By this He means that Simon did not arrive at this conclusion because of things that he had seen with his eyes, or heard with his ears, but that faith comes through the witness of the Holy Ghost, often referred to as Religious Experience. Paul also teaches this, in 1 Cor 12:3, when he taught that knowledge that Jesus is the Christ comes through the Holy Ghost.

If faith is developed not through witnessing miracles or seeing Christ first-hand, but through the individual testimony of the Holy Ghost, then we have no less evidence today than was available in the time of Christ. It may be true that there are less miracles, or at least less ostentatious miracles, but if one's apparent ability to break the laws of physics at will did lead to faith, then I suspect David Blaine and Chris Angel would have founded their own churches long ago. In fact, in today's environment of science and technology, I suspect most legitimate miracles would be quickly dismissed as some kind of illusion or otherwise explained away. Miracles do not produce faith, but they would be less effective today than ever.

◆ **Records supplied**
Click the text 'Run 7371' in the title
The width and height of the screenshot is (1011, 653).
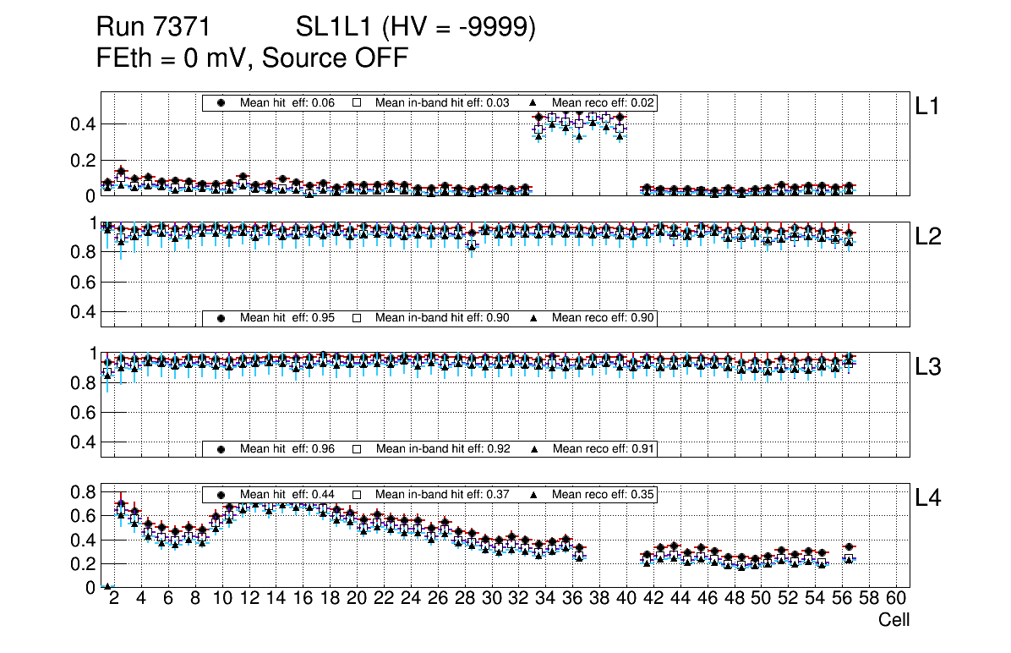point(153,28)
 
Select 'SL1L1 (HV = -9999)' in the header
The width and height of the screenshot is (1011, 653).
point(416,28)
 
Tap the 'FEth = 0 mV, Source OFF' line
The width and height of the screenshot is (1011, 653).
point(253,58)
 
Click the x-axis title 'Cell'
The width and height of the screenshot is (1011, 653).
point(894,620)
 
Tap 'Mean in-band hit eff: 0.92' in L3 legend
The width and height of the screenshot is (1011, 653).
point(443,448)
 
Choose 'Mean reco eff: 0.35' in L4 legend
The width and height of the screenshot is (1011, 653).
point(604,494)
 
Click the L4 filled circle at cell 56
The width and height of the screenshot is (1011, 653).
point(850,547)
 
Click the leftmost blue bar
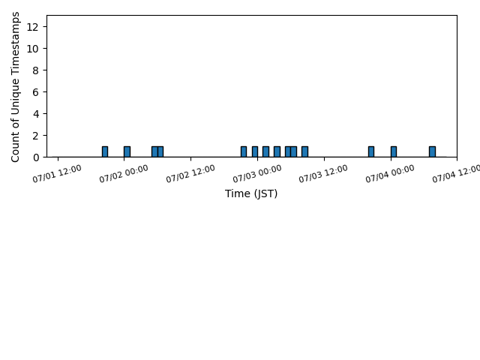pos(105,152)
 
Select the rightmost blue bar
pos(432,152)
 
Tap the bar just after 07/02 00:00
pos(127,152)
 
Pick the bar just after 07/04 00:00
pos(394,152)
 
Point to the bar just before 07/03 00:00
pos(255,152)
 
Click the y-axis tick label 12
pos(32,27)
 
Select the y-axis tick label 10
pos(32,49)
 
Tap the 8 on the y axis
pos(36,70)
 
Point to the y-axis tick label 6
pos(36,92)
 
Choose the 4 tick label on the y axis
pos(36,114)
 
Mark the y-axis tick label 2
pos(36,136)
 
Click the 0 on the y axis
pos(36,158)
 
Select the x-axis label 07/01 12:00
pos(57,173)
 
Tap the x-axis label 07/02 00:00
pos(124,173)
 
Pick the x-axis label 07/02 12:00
pos(190,173)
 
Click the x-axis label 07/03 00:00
pos(257,173)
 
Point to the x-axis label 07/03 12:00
pos(323,173)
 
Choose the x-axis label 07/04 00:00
pos(390,173)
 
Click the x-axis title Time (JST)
pos(251,194)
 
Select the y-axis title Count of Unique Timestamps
pos(15,87)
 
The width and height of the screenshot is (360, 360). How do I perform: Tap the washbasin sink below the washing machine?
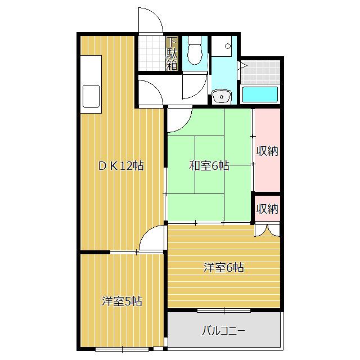[x=222, y=96]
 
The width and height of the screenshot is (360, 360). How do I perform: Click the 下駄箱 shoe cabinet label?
[x=172, y=54]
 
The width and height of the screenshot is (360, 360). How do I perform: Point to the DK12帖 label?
[x=122, y=166]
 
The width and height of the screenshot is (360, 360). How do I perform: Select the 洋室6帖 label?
[x=223, y=268]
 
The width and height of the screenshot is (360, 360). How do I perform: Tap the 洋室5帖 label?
[x=122, y=302]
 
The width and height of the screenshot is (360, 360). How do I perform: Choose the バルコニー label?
[x=223, y=330]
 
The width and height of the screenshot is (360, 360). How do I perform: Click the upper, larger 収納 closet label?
[x=267, y=151]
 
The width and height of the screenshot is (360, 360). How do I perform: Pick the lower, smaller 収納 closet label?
[x=267, y=209]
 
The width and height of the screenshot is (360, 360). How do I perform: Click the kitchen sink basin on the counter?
[x=90, y=96]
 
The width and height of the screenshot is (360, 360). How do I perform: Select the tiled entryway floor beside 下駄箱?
[x=151, y=54]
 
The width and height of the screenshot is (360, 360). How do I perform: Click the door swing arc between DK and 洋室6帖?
[x=152, y=239]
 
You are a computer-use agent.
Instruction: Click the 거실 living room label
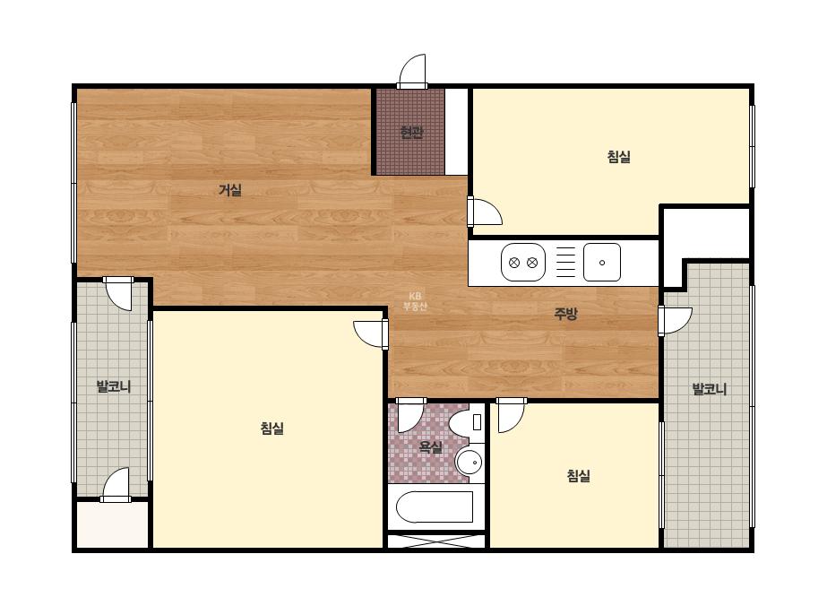point(230,190)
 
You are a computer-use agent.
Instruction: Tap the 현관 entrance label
point(411,132)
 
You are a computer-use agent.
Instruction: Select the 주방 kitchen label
point(565,314)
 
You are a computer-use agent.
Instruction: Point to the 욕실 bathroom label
point(430,447)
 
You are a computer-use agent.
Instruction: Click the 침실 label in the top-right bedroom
point(618,157)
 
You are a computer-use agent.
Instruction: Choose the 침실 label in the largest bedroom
point(272,429)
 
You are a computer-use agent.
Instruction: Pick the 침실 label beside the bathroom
point(579,476)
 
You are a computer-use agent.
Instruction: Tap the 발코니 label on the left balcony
point(114,387)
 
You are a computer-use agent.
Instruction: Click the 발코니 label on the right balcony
point(710,390)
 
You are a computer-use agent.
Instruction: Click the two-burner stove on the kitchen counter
point(522,263)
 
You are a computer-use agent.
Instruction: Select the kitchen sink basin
point(602,263)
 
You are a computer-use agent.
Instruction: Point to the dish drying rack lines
point(566,263)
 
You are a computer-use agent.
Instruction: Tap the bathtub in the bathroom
point(434,507)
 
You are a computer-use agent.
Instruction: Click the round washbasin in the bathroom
point(469,463)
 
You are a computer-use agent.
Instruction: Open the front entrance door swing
point(412,71)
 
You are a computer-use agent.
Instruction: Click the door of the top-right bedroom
point(486,212)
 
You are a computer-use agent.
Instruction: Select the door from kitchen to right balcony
point(675,320)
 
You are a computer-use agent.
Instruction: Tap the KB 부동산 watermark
point(415,301)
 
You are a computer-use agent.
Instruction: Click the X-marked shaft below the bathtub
point(436,541)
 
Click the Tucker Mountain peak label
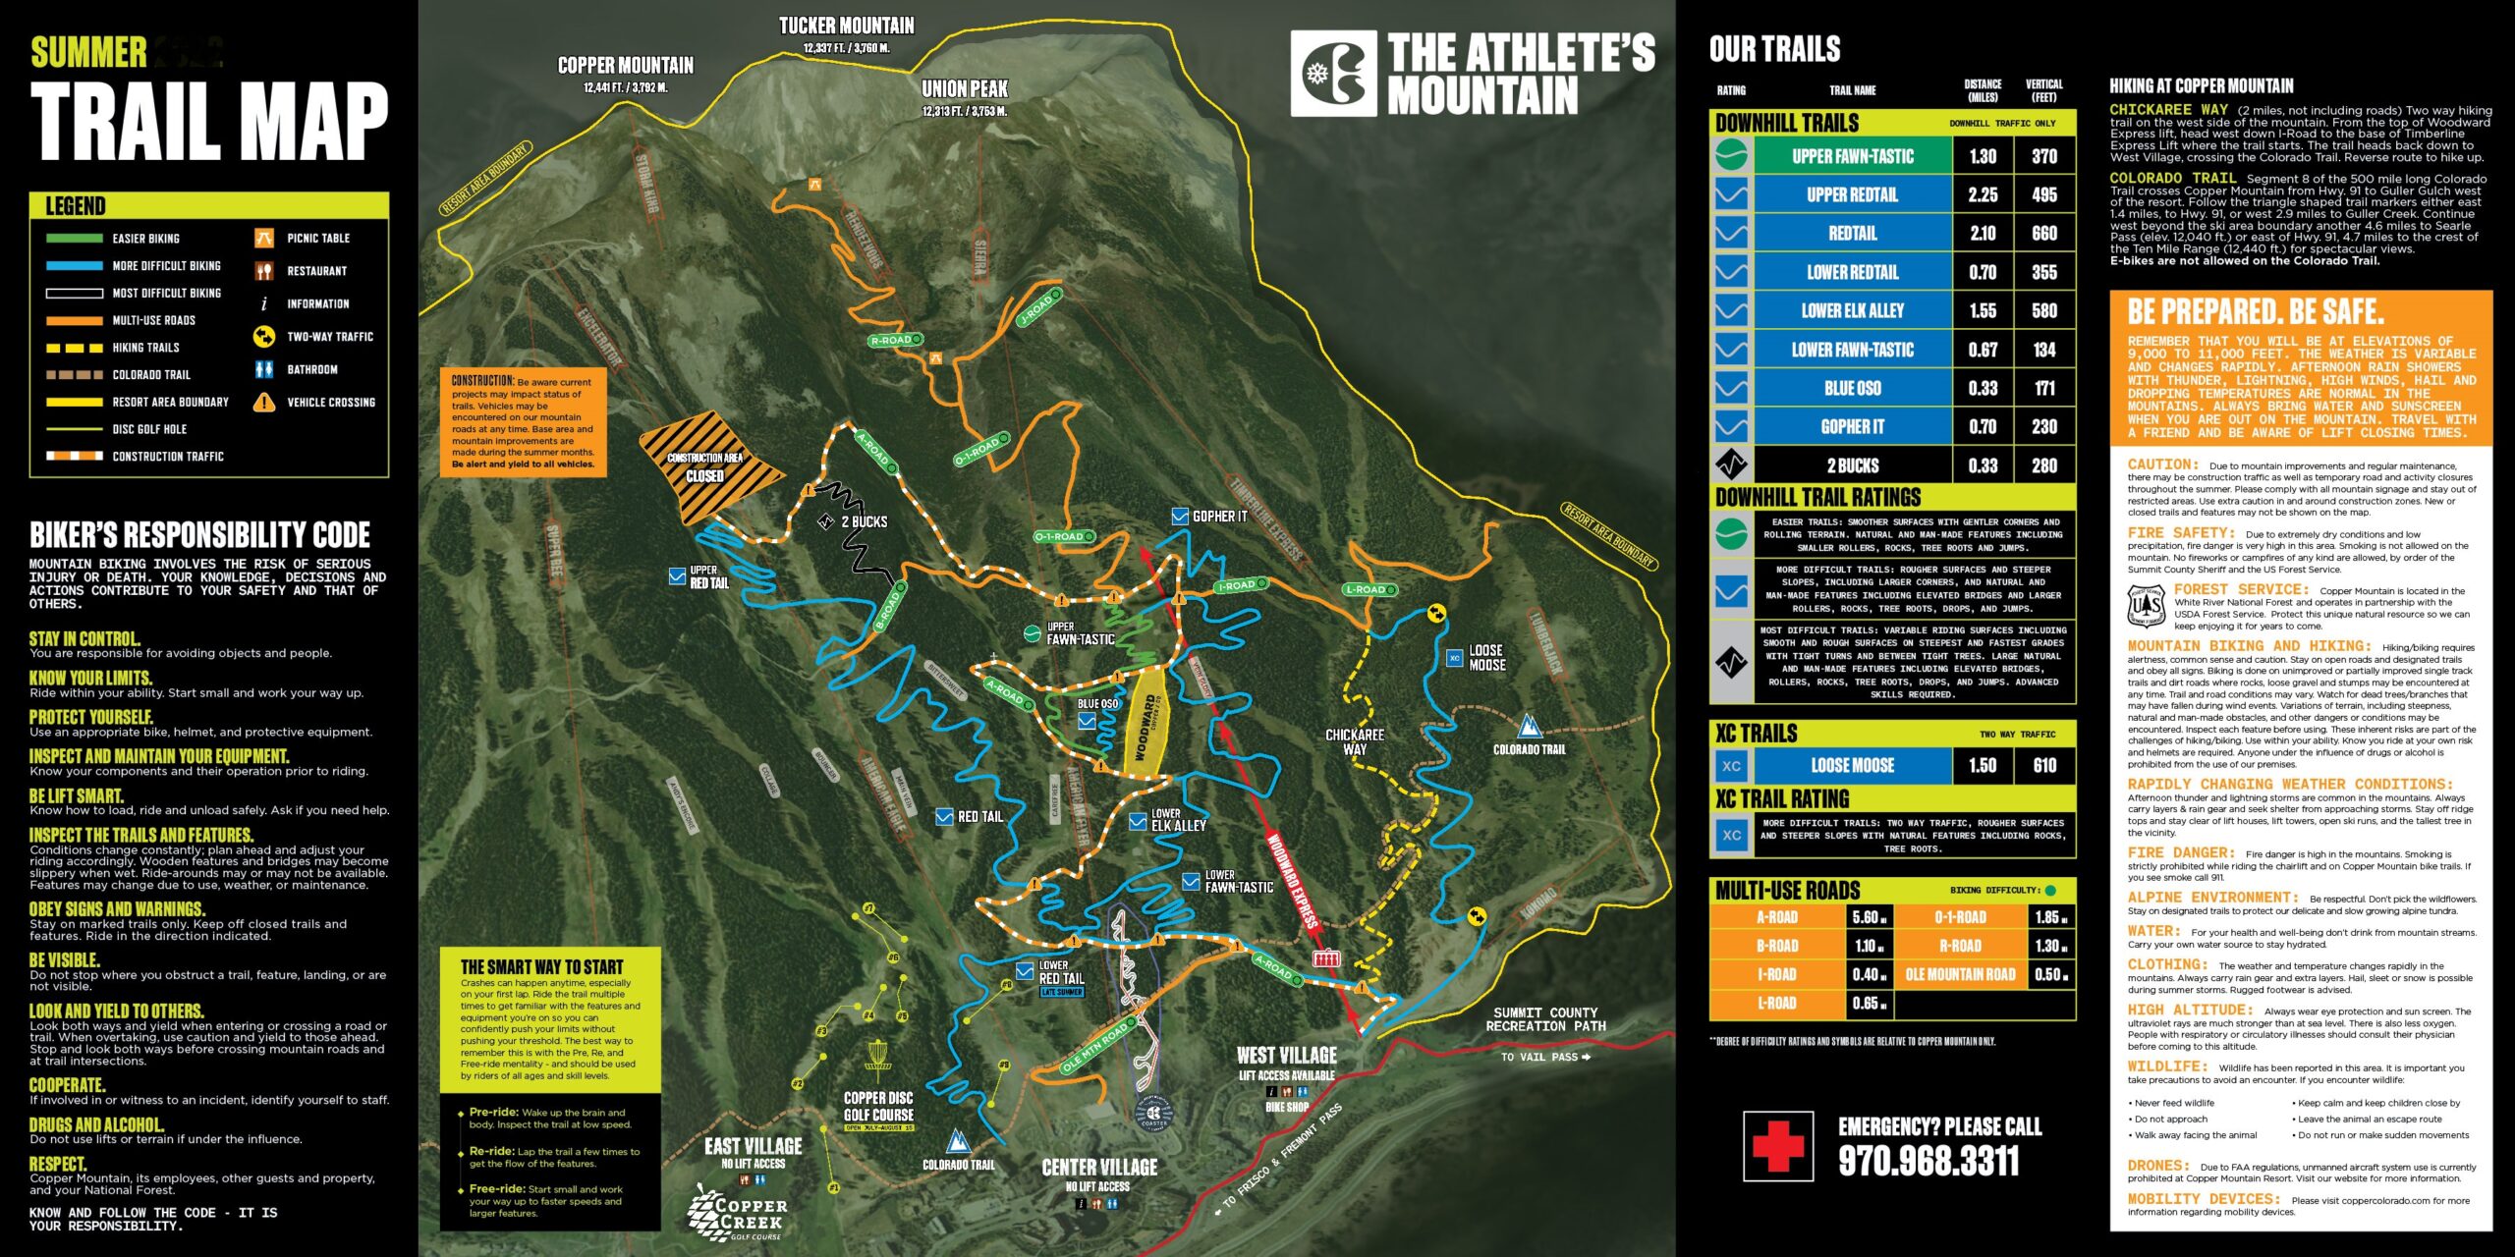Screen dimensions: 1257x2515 click(846, 27)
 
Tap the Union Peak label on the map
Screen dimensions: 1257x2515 click(965, 89)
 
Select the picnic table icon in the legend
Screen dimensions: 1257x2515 click(263, 238)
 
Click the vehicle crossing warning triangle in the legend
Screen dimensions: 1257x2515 click(263, 402)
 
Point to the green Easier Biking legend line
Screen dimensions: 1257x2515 click(74, 238)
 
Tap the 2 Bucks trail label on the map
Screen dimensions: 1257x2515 click(864, 521)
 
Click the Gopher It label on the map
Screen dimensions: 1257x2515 click(1219, 517)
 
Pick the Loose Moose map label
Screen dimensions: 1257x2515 click(1486, 657)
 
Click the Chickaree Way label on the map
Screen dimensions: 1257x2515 click(1355, 741)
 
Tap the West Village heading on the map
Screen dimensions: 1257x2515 click(1286, 1056)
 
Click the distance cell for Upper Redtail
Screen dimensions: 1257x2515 click(1983, 194)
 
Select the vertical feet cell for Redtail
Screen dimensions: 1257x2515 click(2043, 234)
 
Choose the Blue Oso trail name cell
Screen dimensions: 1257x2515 click(1852, 388)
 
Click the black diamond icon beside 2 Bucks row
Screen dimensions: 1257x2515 click(1731, 465)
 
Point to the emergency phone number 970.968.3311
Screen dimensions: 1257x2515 click(1928, 1162)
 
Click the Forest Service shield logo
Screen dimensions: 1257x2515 click(2146, 606)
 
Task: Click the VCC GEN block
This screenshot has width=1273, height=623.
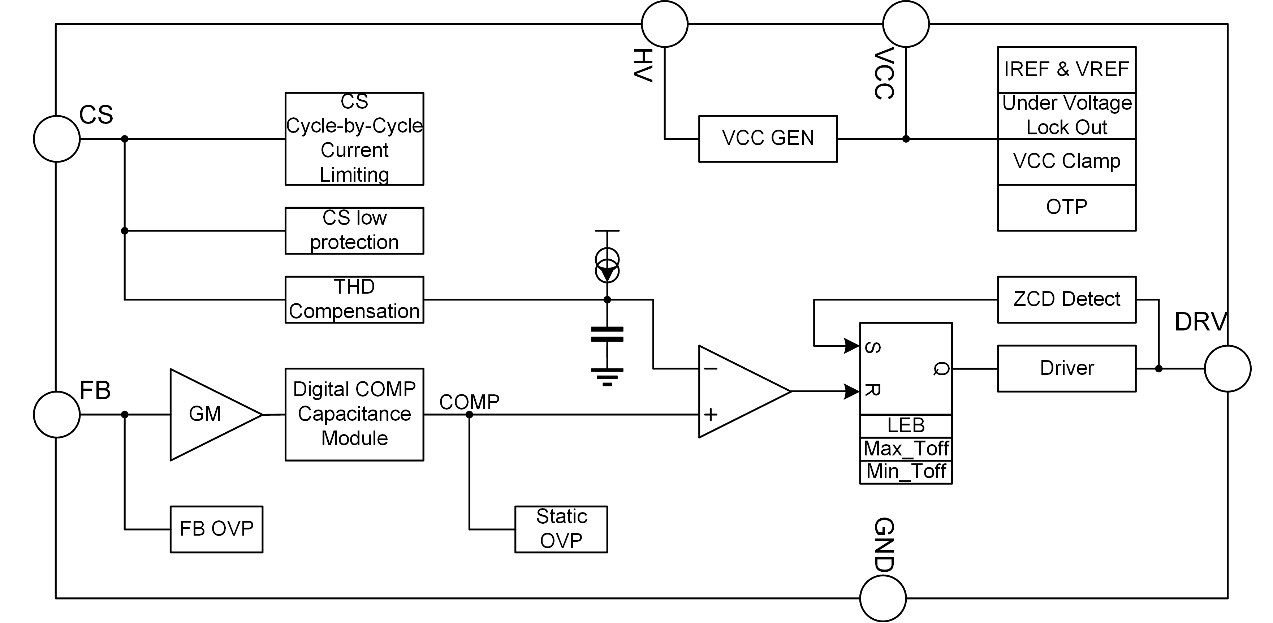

◆ **Aim 1**
Please collect every line of the rows that contains the string "tick", treating case as significant.
◆ **Aim 2**
Resume the passage on faith and miracles, starting right after its final sentence.
The passage on faith and miracles has no connection to the rows.

◆ **Task response 1**
Click the y-axis tick label 12
Select the y-axis tick label 10
Point to the y-axis tick label 6
Choose the 4 tick label on the y axis
Mark the y-axis tick label 2

◆ **Task response 2**
Non-belief is Punished

Not only would it be unfair of God to give one nation more evidence than any other, the argument also states that it would be unfair to punish other nations when they were set at a disadvantage by having less revelation. For example, if Christianity is the correct religion, then generation after generation - dozens of indigenous cultures, thousands of tribes, millions and millions of people - in North, Central and South America, in Europe, in Africa, in Asia, in Australia and Indonesia - all lived and died in total, tragic ignorance of the one true god, without ever being given a chance to know the love of Jesus or hear about the sacrifice he made. This holds true both for those people who lived before Jesus as well as those who lived during or after his time but before missionaries arrived there. They were never told about the Bible, never got to witness or benefit from any miracles, and never even had one single prophet raised up from among their number. Why did God neglect these people?

The answer is that He didn't. The Lord has been sending missionaries to non-believing nations ever since the Old Testament. An example of this is the story of Jonah. The Lord instructed Jonah to go to the people of Nineveh and cry repentance to them because they were wicked. Even by today's liberal standards, the people of Nineveh were a savage and brutal people, but the Lord cared enough to send Jonah to teach them.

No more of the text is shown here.